Prosecutors say Campbell saved them at bay for years by asserting that data seized within the raid, together with computer systems and emails, contained privileged lawyer communications. Clearing that hurdle delayed them from sending medical data to an outdoor knowledgeable for assessment, prosecutors mentioned.

KHN Investigation

Indiana anesthesiologist Timothy King, who wrote the federal government medical knowledgeable’s report within the Campbell case, examined 19 affected person information this 12 months for his report. He concluded that Campbell “fails to practice medicine according to generally accepted medical principles and standards of care,” and “routinely” prescribed opiates “without a medical purpose.”

King mentioned Campbell gave 4 sufferers a brew of drugs often called the “Holy Trinity,” which King known as “a street-popular combination of opiate, sedative and muscle relaxant that produces a heroin-like euphoria.”

These 4 sufferers had been prescribed refills regardless of repeated irregular urine exams.

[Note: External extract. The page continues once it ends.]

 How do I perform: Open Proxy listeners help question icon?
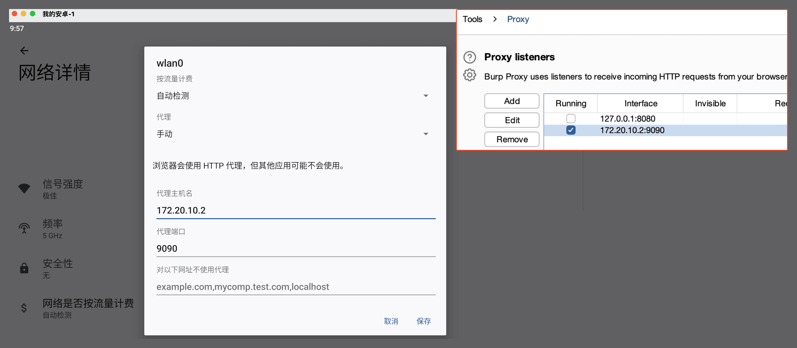click(469, 57)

Two failed two dozen or extra urine screens, in accordance with King’s report.

All 19 sufferers repeatedly failed their exams, which King described as an apparent warning signal that they had been ingesting prohibited medicine, or presumably peddling unused drugs on the road.

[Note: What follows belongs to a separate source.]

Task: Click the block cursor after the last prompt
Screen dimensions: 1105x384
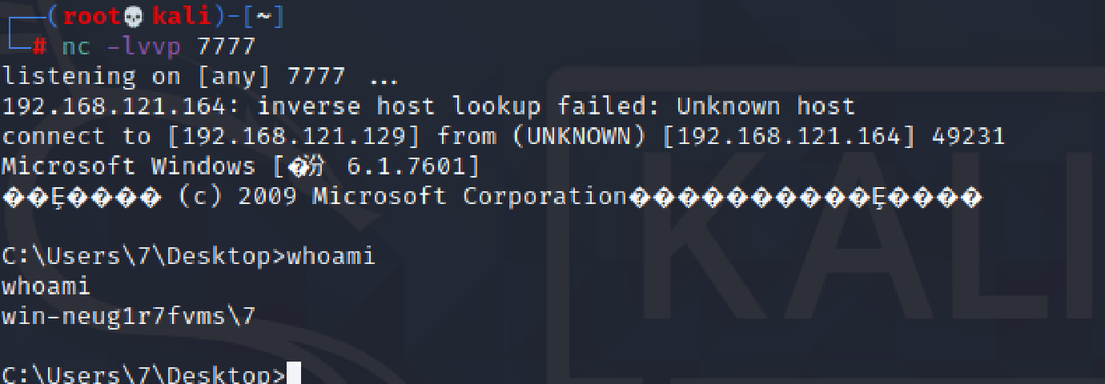Action: tap(293, 374)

“Urine drug screens are routinely inconsistent— [which can indicate] medication misuse, abuse and diversion,” the knowledgeable concluded.

The 4 individuals who died confirmed telltale indicators of bother equivalent to admitting they’d diverted a few of their medication, or had been visiting different medical doctors to feed capsule habits in accordance his report.

A 25-year-old girl recognized solely by the initials “CM” had “vague” complaints of lower-back ache and used medicine “for purposes of abuse and diversion,” in accordance with King. She died three days after the clinic issued her a prescription for painkillers methadone and hydrocodone, King wrote. “EL,” who was homeless and disabled, died from a drug overdose in July 2014, additionally three days after her workplace go to, in accordance with the report.

King additionally mentioned Campbell appeared to order pointless exams, together with X-rays, “to optimize billing.”

Less than a month after prosecutors obtained King’s report, a federal grand jury in Louisville indicted Campbell and nurse practitioners Dawn Antle and Mark Dyer.

All have pleaded not responsible. No trial date has been set.

Indiana officers rapidly suspended their licenses to apply.

Prosecutors are also looking for forfeiture of Campbell’s Jeffersonville workplace constructing and different proceeds.

Attorneys for Antle and Dyer additionally had no remark. In the sooner interview with KHN, Campbell argued his apply attracts many tough sufferers who’ve “no other option” to hunt reduction from ache. “Nobody else will see these people,” he mentioned.

He ordered exams for a slew of drugs as a result of none of his drug-abusing sufferers “ever just uses one drug. They use everything they can get their hands on.”

KHN’s protection associated to growing older and bettering care of older adults is supported partially by The John A. Hartford Foundation.